TASK -
From the line with "Given: Dismiss the" through the line with "Instruction: Go to 홈 home icon", repeat the entries verbatim, both end lines included, and add nothing.

RAW DATA -
+ + + +

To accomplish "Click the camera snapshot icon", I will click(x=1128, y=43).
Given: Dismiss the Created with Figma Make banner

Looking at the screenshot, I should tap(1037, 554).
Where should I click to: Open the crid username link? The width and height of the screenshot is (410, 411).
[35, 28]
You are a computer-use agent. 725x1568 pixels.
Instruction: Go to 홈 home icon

+ + + +

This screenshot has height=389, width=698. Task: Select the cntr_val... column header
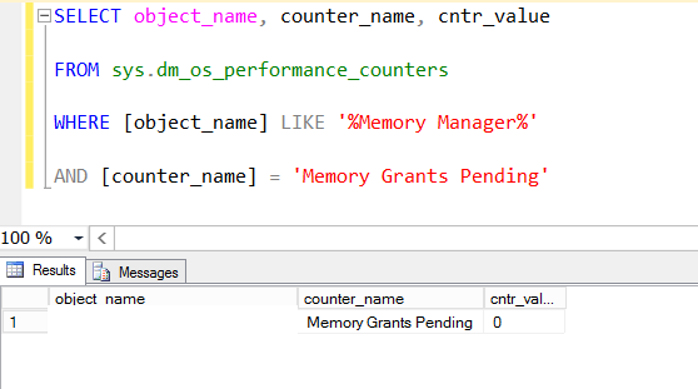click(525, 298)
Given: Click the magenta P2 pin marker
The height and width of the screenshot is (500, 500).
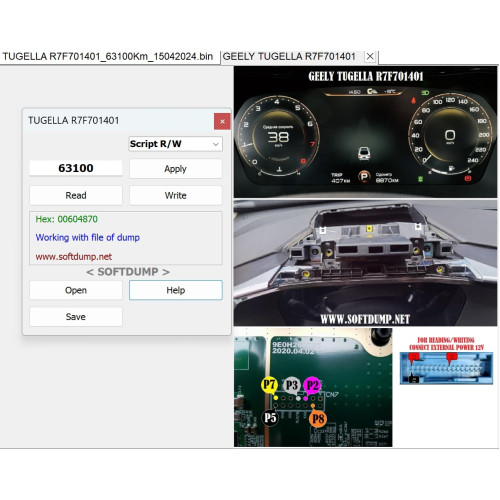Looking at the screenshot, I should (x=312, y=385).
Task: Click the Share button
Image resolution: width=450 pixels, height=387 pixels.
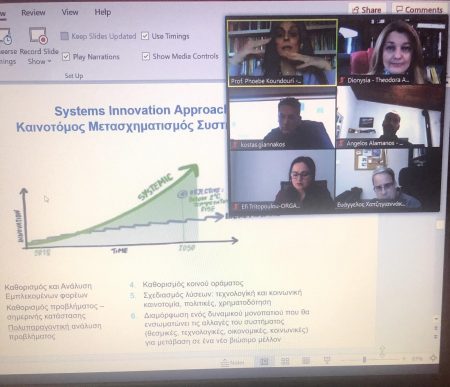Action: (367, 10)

+ + + +

RESPONSE BELOW -
Given: Dismiss the Created with Figma Make banner

Looking at the screenshot, I should tap(1037, 554).
Where should I click to: Open the crid username link? The width and height of the screenshot is (410, 411).
[35, 28]
You are a computer-use agent. 725x1568 pixels.
Instruction: Go to 홈 home icon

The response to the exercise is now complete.